The number of clusters near RyR2, defined by NKA clusters with their peak intensity centroids within the 200 nm radius, were counted (Figure 8C). For each RyR2 cluster, the mean number of NKA-α2 cluster centroids within a 200 nm radius was 22% higher for α2 vs. α1 (0.62 vs. 0.51; Figure 8C). However, the mean cluster size was 32% smaller for these more numerous α2 clusters (0.040 vs. 0.059 μm²; Figure 8D), negating the apparent α2 proximity. Moreover, the 22% higher α2 vs. α1 centroids near RyR2 is, if anything, lower than the overall 34% higher density of α1 (independent of RyR2 location; Figure 7F). Comparing the mean distance from RyR2 centroid to NKA centroid failed to show any difference for the NKA isoforms (Figure 8E). Moreover, if we only count the NKA cluster area within 200nm of RyR2 centroids, then the apparent amount of NKA-α2 that falls within this 200 nm radius is significantly less than for α1 (Figure 8F). For each RyR2 cluster, 20% of the 200 nm radius is occupied by α1 clusters while 16.5% is occupied by α2 clusters, producing a α1 to α2 ratio of 1.21 (Figure 8F). The average distance from the RyR2 centroid to the nearest NKA centroid was identical (0.13 μm) for both α1 and α2 (from Figure 8C analysis). To be sure that we were not missing something by constraining the analysis to a 200 nm radius of the RyR2 centroid, we also extended the analysis in Figure 8C-F to different radii (Suppl Figure S5), with similar conclusions. These results lead us to conclude that there is no preferential localization of α2 near RyR2 at the junctional cleft, and that our hypothesis was incorrect.

Discussion

In this study, we measured the distribution patterns of the NKAα1 and α2 isoforms in mouse ventricular myocytes using two super-resolution microscopic methods (STED and STORM). We confirmed prior work that had demonstrated higher NKA-α2 density in TT vs. SSL, but more regional uniformity in the density of the NKA-α1 isoform [9-11]. We also discovered several novel features that were particularly enabled by STED and STORM imaging: 1) At the outer sarcolemma NKA has no striking structural organization for either α1 or α2; 2) in the TT system NKA-α2 is almost entirely localized to the transverse elements, whereas α1 is similarly prominent in both transverse and longitudinal TT elements Figure 9A 3) NKA-α2 may exhibit some preferential localization just below the TT opening near the SSL; 4) within TT junctional RyR2 sites are not in preferential proximity to NKA-α2 vs. aα1. The latter point appears to dispel the attractive hypothesis that it is selective cleft localization that drives the much higher concentration of NKA-α2 in TT [18, 28] (Figure 9A).

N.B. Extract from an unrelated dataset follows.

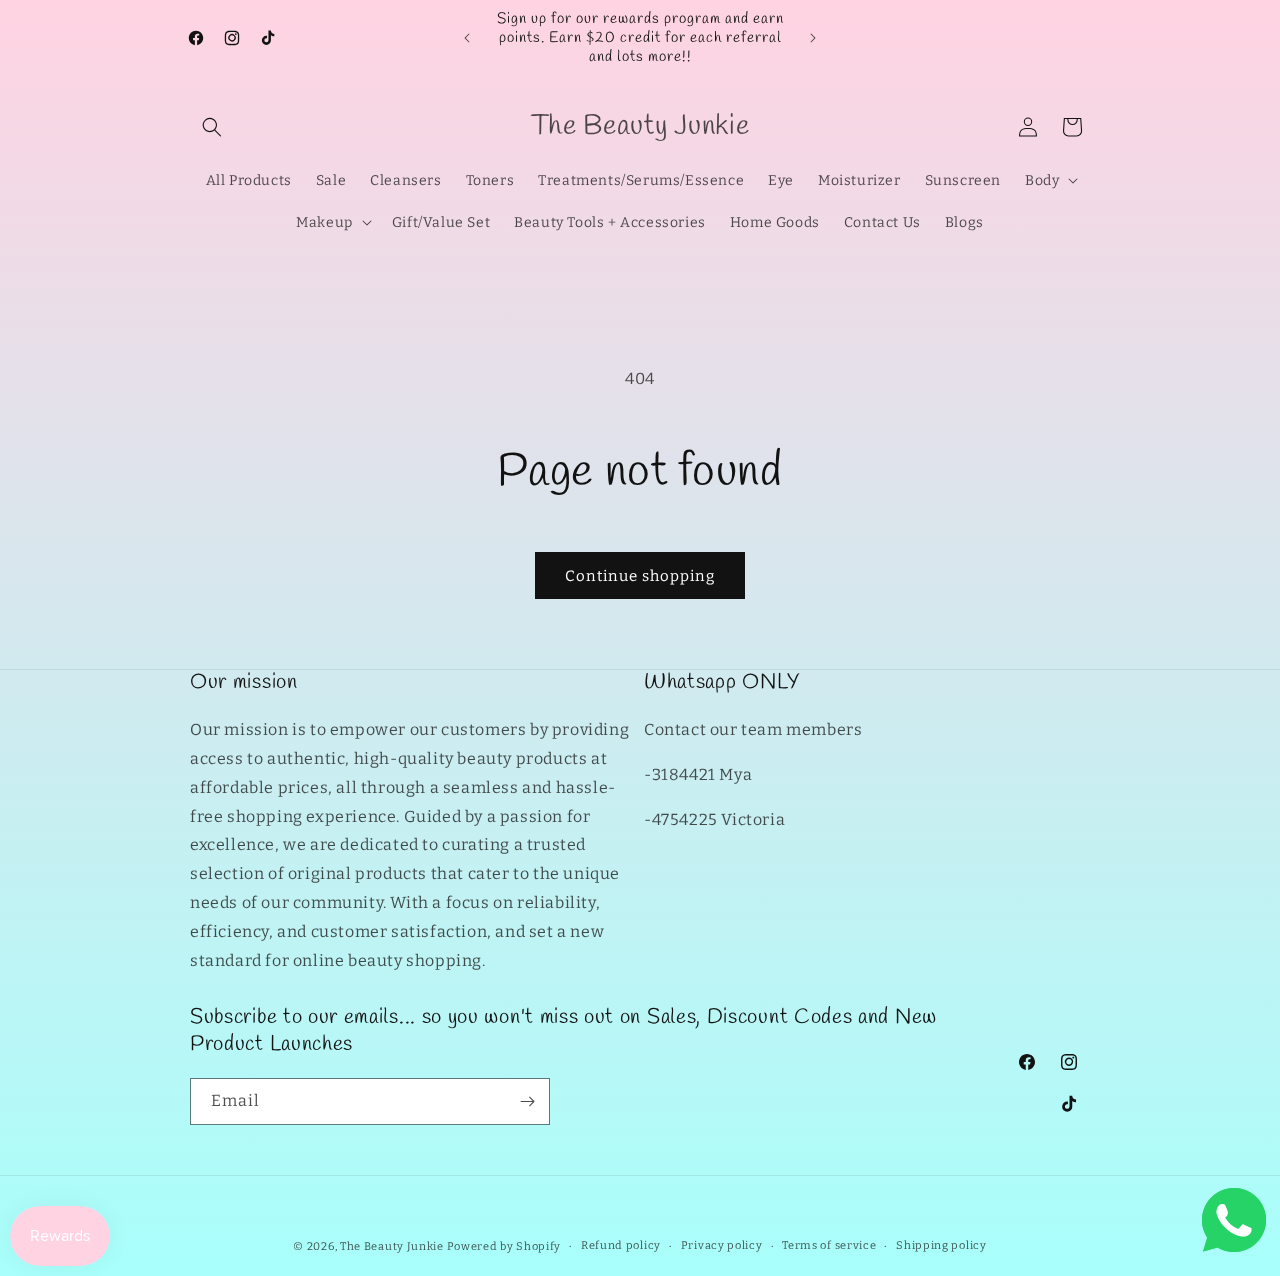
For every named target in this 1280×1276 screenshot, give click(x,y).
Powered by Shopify (504, 1246)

A: This cartoon illustrates the structural conclusions that NKA-α1 (blue circles) is relatively uniform along the entire sarcolemma (surface as well transverse and axial TT components), whereas NKA-α2 (red circles) is especially concentrated in the transverse TT components. B: Blocking all of the NKA-α2 (black circles) would suppress total NKA transport by ∼50% in TT, with limited impact on transport in surface or longitudinal (axial) TT regions. C: Conversely, blocking 33% of NKA-α1 would suppress total NKA transport by nearly 33% at the surface and axial TT regions, but only by ∼17% in the transverse TT region.

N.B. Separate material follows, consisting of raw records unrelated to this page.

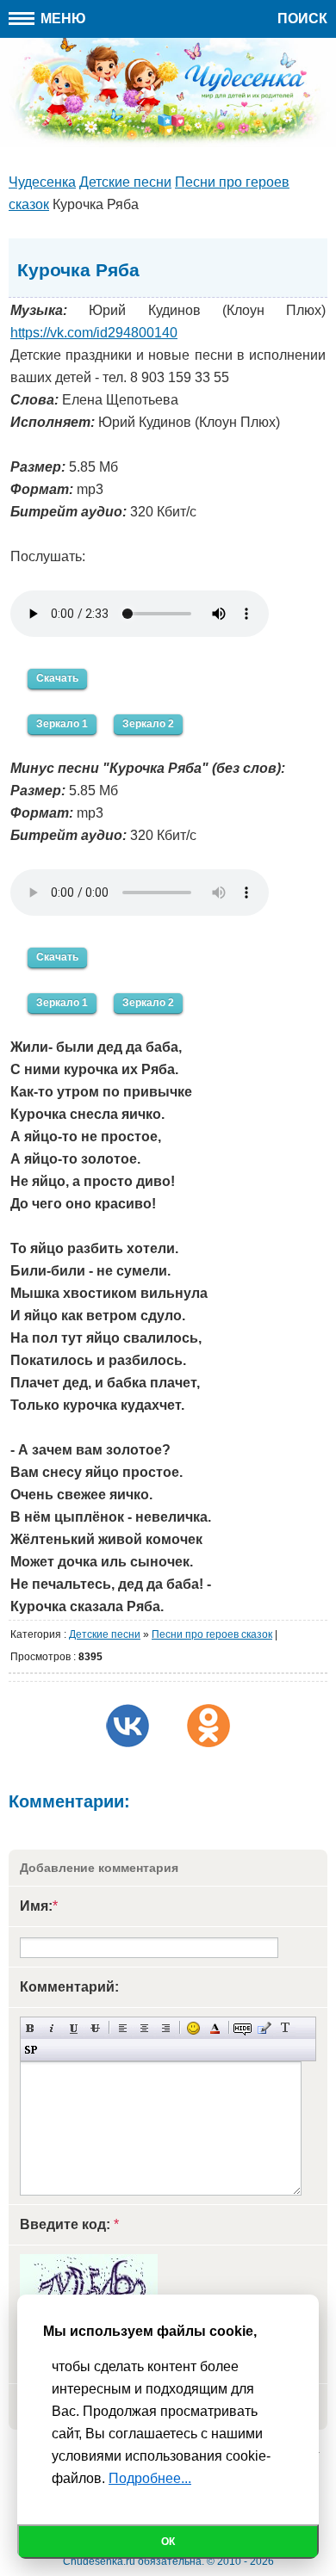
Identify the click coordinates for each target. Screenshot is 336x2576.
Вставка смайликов (193, 2028)
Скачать (57, 678)
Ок (168, 2542)
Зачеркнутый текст (95, 2028)
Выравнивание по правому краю (166, 2028)
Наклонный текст (52, 2028)
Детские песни (104, 1634)
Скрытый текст (242, 2028)
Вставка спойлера (30, 2049)
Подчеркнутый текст (74, 2028)
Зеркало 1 (62, 724)
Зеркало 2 (148, 724)
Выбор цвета (215, 2028)
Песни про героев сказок (212, 1634)
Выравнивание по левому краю (123, 2028)
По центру (144, 2028)
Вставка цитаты (264, 2028)
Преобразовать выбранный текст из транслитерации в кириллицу (286, 2028)
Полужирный (30, 2028)
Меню (61, 18)
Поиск (302, 18)
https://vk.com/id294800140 (93, 332)
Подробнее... (150, 2478)
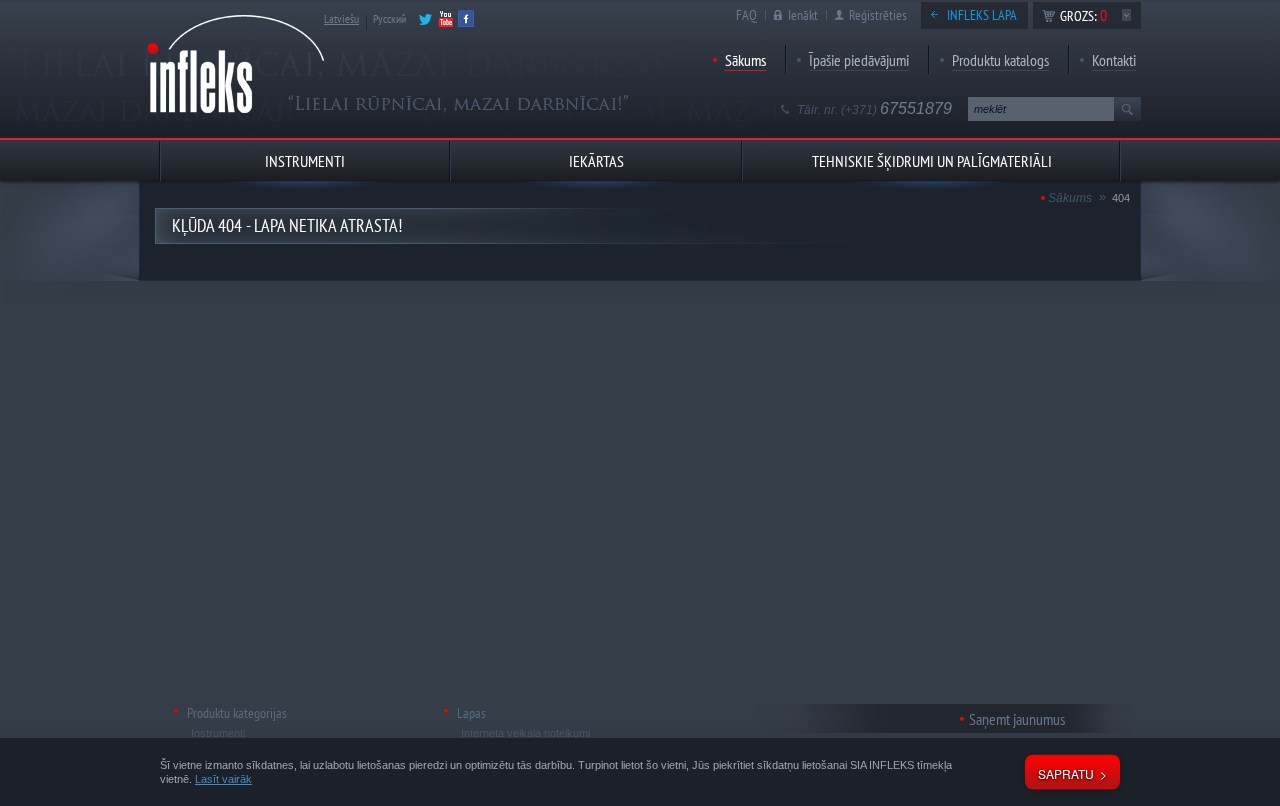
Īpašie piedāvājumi (859, 60)
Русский (389, 18)
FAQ (746, 15)
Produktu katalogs (1000, 60)
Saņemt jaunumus (1017, 719)
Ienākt (803, 15)
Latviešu (341, 18)
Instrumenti (218, 733)
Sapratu (1066, 773)
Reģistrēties (878, 15)
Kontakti (1114, 60)
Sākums (745, 60)
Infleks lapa (982, 15)
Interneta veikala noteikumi (525, 733)
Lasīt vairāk (223, 779)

T-tubular vs. Surface Sarcolemmal NKA expression

Prior NKA pump current measurements have shown that NKA-α2 is 4-6 fold more concentrated in rodent TT vs. SSL, whereas α1 is similarly extant in both sarcolemmal regions [9-11]. Since α1 also represents 71-89% of total NKA in rodents, we would expect ∼10-fold higher NKA-α1 vs. α2 on the myocyte surface. Our measure of more than twice as many α1 vs. α2 surface clusters (of similar size; Figure 2E) might underestimate this difference for two reasons. First, the α1and α2 antibodies may have different labeling efficacies (as saturation of NKA sites or extent of fluorescence labeling). Second, any bleed-through of signal from the Sub-surface, where α2 is more concentrated, would raise the apparent α2 clusters counted (especially if α2 is especially high near the TT mouth). These issues may affect less electrophysiology-based estimates in detubulated ventricular myocytes, so we suspect the actual SSL α2/α1 ratio is closer to 10 than 2.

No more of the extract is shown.